Fed-batch experiments
In fed-batch experiments (2.5 L), a step feeding profile was supplied to the cultures at the end of the batch phase that in absence of induction was at 8 h (Fig. 3a–d); the growth was prolonged without accumulation of the carbon source, thus perfectly controlling the acetate formation (Fig. 3a, c). The cultures were induced with 1.0 mM IPTG or 5.0 mM galactose at 24 h, at biomass values higher than in batch experiments (at around 40.0 ± 3.0 Abs600nm) (Fig. 3a, c). After adding 1.0 mM IPTG, the growth slowed down as previously observed in batch experiments and the final biomass at 48 h of growth was 98.8 ± 1.0 gcww L−1 (Fig. 3a). The kinetic of the IPTG uptake was similar to the one previously observed in batch experiments as well as the trend of enzyme production. But the induction at higher biomass values determined a 2.3-fold increase of the production with a maximum of 12.2 ± 0.61 U g −1cww at 5 h post-induction corresponding to 1231.0 ± 60.0 U L−1 with a productivity value of 25.6 ± 1.3 U L−1 h−1 (Fig. 3b). After induction with galactose, instead, the growth reached a final biomass value of 108.1 ± 1.0 gcww L−1 (Fig. 3c), thus allowing the bacteria to produce a maximum enzyme concentration of 37.5 ± 1.8 U g −1cww at 24 h post-induction corresponding to 3865.0 ± 180.0 U L−1 with a productivity value of 80.5 ± 4.0 U L−1 h−1 (Fig. 3d).
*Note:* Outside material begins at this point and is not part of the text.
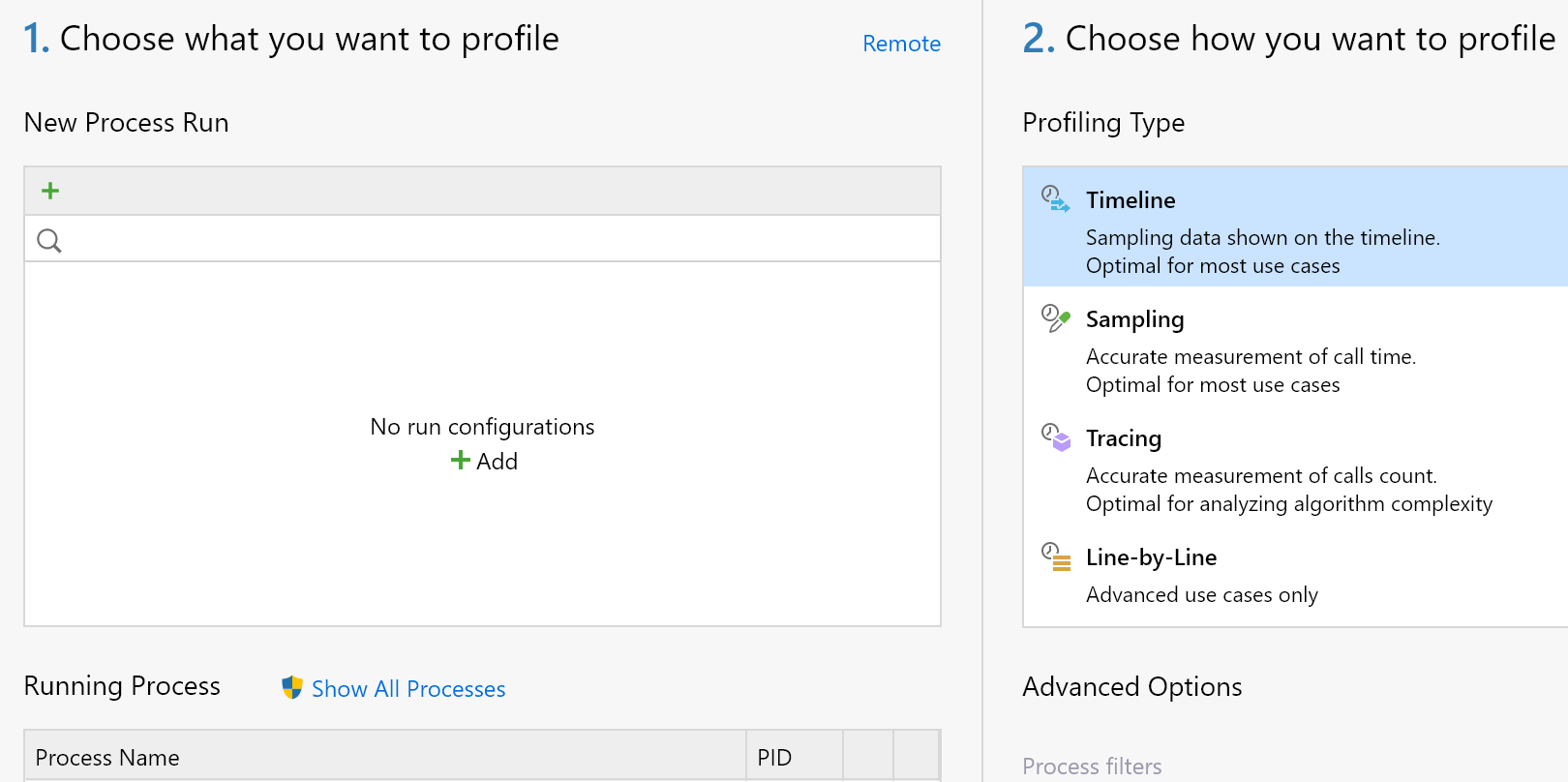Click the green plus icon in the run toolbar
The height and width of the screenshot is (782, 1568).
coord(50,191)
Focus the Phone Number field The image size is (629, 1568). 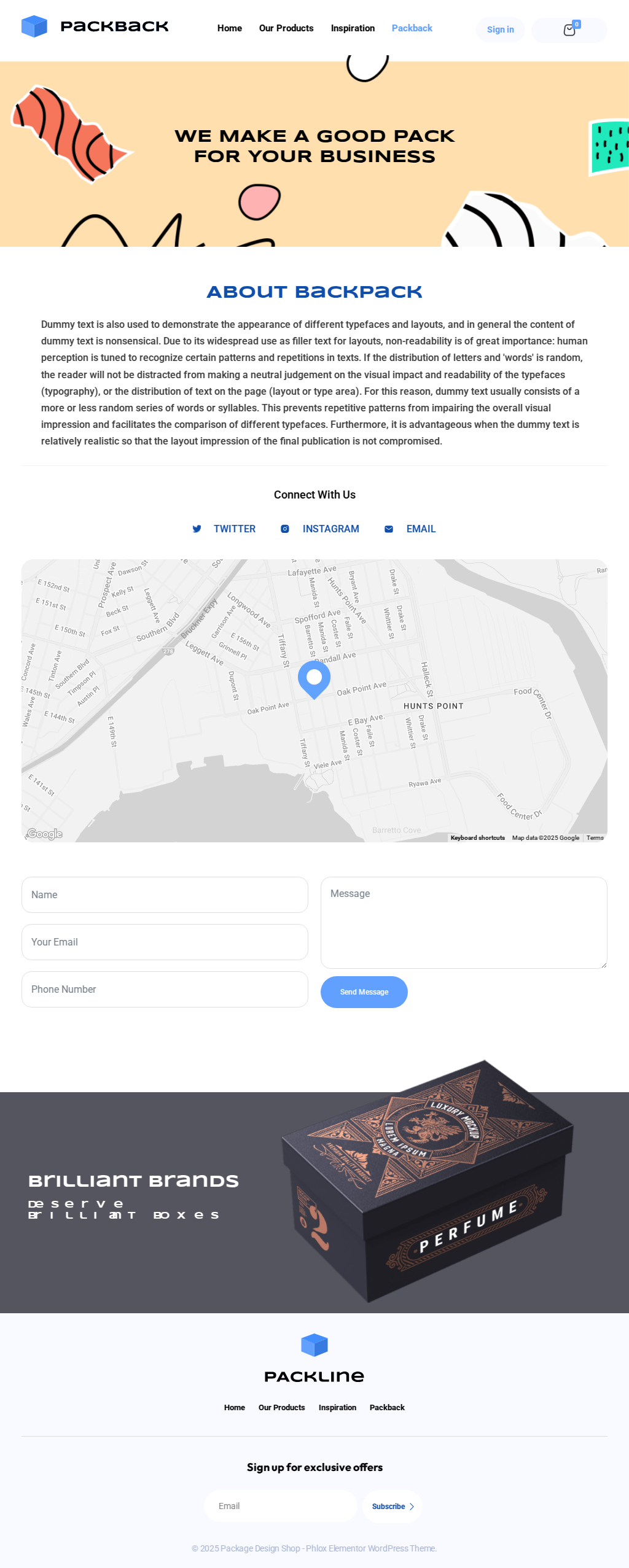pos(165,989)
The increase of production was 7.4-fold higher than the batch one and 3.2-fold higher than the one obtained in fed batch with IPTG induction. Taking into consideration the good results obtained with the galactose induction, further investigations were performed to scale the process up to 22.0 and 150.0 L (Fig. 4; Table 1). Similar kinetics of growth were noted in the two scales up to 30 h, while a slightly higher final biomass was reached at the 150.0 L scale at the end of the growth (Fig. 4; Table 1). An equivalent kinetic of enzyme production was determined in both scales with production concentration, yield and productivity values even better than the ones obtained in the 2.5-L vessel (Table 1).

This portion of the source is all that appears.